● Data in this exercise:
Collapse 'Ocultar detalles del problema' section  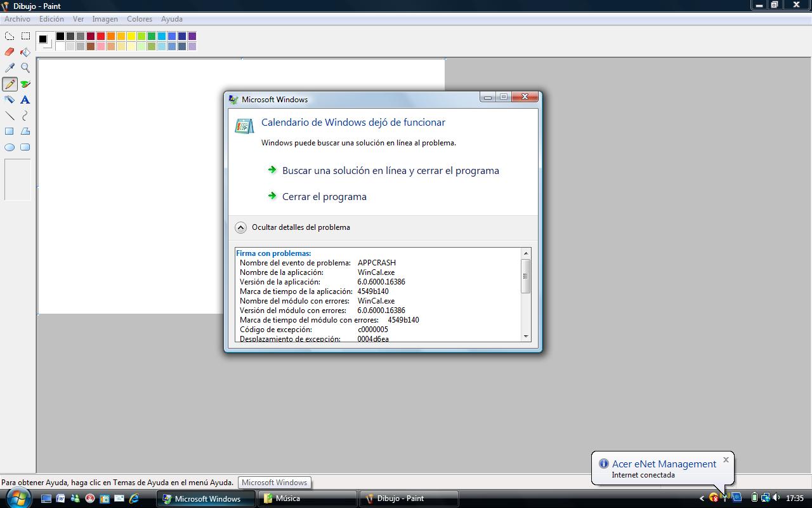pos(241,227)
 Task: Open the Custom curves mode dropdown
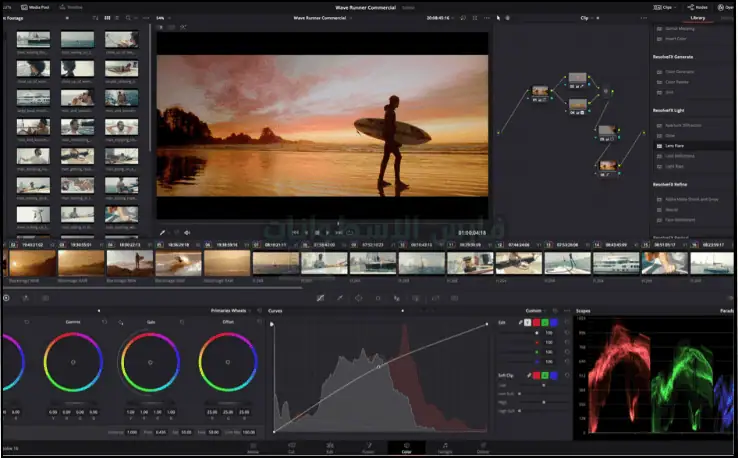point(537,311)
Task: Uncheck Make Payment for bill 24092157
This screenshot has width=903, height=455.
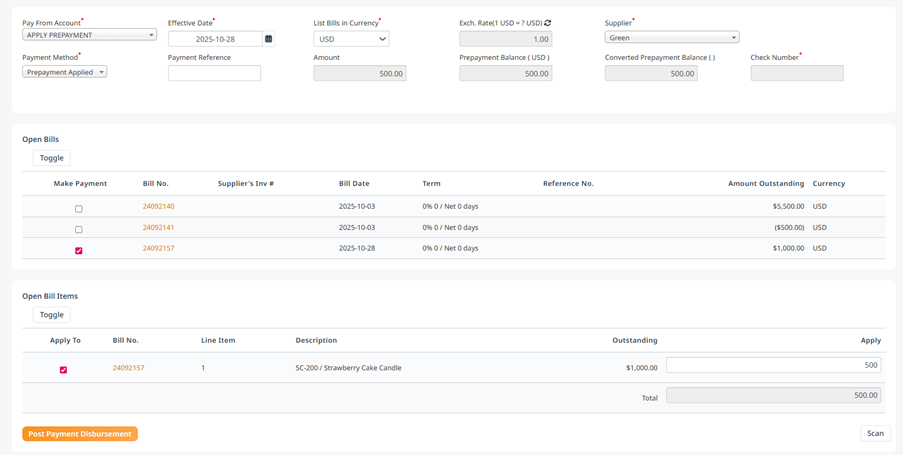Action: (79, 251)
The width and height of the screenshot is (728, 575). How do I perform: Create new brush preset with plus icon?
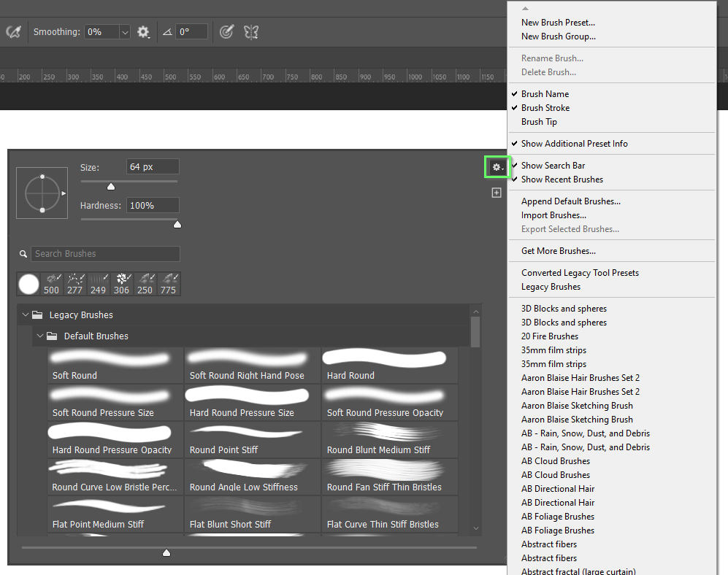(x=497, y=193)
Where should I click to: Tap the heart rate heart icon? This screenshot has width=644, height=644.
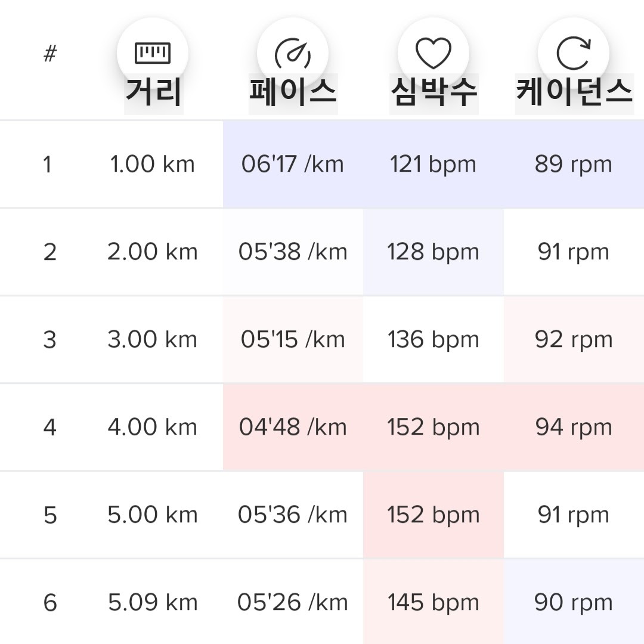click(x=434, y=54)
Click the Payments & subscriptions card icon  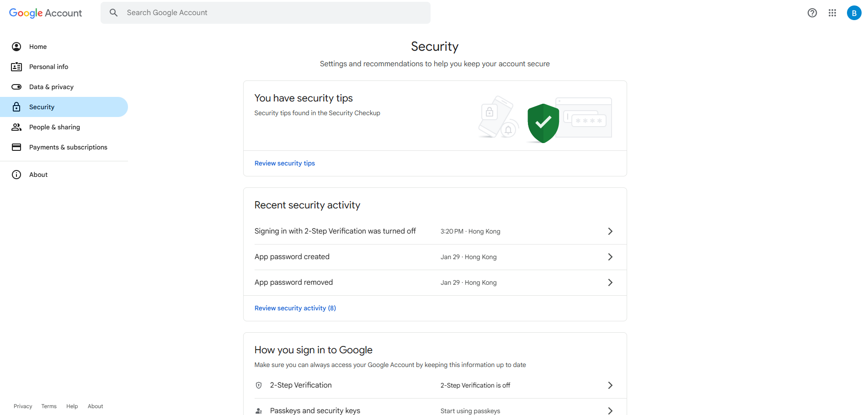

● Instructions for the task:
Transcribe the lines that run from the line bearing "Where should I" through the last line of the data. Keep the wording exact and leave out every picture.

● Output below:
Where should I click to: Tap the heart rate heart icon? This screenshot has width=644, height=644.
click(x=434, y=54)
Click the Payments & subscriptions card icon  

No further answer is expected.